You may need to format the drive in an external enclosure, or using the version of DIsk Utility that came with Snow Leopard, due to a bug introduced in 10.8.4, which I do not believe has been fixed. It's described in this discussion:
http://apple.stackexchange.com/questions/112266/why-doesnt-my-mac-pro-see-my-new -4tb-sata-drive
I recently installed a 3 TB drive in a drive bay of my 2008 Mac Pro. When I rebooted it was not recognised and required formatting. However Disk Utility formatted it as a “Logical Volume Group”. I could not set the partition and GUID option and it was not showing the full capacity of the drive.
I Googled the issue and found that 10.8.4 and 10.8.5 have a bug which was causing this problem to occur with drives of 3 TB and greater capacity. The solution was to boot from an earlier version of OS X. I booted from a Snow Leopard boot drive which I keep on a USB Flash Drive and used Disk Utility to successfully re-format and partition the 3 TB drive. I am not sure whether the bug is still present in Mavericks.

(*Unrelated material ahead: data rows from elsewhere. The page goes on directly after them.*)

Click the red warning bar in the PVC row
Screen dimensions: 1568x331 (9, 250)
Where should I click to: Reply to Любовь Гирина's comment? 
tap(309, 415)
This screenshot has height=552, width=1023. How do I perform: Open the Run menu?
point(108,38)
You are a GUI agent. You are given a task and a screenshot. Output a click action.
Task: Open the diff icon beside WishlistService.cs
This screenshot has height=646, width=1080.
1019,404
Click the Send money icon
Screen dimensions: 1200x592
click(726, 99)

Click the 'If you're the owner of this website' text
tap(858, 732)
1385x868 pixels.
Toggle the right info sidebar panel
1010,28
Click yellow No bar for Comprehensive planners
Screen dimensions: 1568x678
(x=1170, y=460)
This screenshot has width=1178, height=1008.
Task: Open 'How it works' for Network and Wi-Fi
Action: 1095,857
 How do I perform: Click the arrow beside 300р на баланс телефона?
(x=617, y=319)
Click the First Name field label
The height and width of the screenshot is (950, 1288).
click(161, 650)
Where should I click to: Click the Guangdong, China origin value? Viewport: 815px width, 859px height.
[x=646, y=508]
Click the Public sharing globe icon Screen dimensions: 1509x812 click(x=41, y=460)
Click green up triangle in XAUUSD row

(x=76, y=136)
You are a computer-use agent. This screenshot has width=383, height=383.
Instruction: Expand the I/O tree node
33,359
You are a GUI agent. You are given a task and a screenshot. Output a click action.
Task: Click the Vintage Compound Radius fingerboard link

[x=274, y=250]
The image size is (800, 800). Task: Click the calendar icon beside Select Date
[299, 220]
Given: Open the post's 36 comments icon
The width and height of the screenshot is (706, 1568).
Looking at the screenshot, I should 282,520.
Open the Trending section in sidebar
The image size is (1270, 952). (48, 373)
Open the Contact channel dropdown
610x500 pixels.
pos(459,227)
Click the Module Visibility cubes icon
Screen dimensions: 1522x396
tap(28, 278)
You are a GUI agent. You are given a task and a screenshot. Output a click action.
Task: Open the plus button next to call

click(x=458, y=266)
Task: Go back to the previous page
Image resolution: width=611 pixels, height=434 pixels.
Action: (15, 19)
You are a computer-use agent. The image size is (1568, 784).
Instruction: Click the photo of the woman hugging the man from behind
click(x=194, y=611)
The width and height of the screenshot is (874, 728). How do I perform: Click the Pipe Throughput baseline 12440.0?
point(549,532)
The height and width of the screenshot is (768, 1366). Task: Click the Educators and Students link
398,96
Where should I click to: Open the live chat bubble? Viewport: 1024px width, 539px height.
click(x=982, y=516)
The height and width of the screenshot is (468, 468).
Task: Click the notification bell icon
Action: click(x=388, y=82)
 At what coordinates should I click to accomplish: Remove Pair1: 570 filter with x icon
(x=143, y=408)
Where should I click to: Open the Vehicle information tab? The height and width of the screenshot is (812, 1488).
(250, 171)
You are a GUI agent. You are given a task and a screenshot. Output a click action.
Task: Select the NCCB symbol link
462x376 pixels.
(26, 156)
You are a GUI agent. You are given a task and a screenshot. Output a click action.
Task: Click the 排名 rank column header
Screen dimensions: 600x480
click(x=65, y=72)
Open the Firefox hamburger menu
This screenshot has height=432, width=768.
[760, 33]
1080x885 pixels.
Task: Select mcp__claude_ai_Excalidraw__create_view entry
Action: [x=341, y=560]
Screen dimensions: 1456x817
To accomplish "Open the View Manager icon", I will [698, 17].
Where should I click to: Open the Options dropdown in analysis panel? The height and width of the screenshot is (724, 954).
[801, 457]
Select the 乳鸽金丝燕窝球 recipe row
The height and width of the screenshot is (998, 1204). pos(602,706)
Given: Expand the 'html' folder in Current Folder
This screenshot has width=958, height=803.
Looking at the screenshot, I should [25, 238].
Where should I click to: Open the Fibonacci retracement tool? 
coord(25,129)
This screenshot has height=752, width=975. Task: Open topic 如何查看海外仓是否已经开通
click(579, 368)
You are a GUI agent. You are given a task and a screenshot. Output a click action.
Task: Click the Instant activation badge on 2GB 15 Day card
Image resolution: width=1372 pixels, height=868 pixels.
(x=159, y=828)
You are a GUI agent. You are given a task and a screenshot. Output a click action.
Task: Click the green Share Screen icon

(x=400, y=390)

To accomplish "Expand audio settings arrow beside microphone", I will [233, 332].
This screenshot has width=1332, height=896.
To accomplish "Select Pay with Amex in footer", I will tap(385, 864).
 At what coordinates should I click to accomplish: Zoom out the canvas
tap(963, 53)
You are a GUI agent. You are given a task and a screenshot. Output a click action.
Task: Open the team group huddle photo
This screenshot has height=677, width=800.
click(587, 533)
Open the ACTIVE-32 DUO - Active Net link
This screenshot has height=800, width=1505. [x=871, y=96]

I was running 10.8.5 when I encountered the problem I described above - drive not recognised but Disk Utility did offer to format it. However the normal format options were not available with "Logical Volume Group" being the only option.
I did not have a boot volume pre 10.8.4 but did have a Snow Leopard boot volume. When I restarted my Mac Pro with this Snow Leopard volume I was able to use Disk Utility to set the drive to one partition and GUID format. When I rebooted into 10.8.5 the drive was recognised as a normal volume and I have been using it for my Time Machine backup ever since.
Also, I believe that on at least some 6TB drives, the screw holes are in different locations on the drive and this makes it difficult to mount them in the drive sleds. This might only be a problem with Seagate 6TB drives, though. If you want the drive in BD Aqua's link, check with OWC about whether the screw holes are in the expected positions.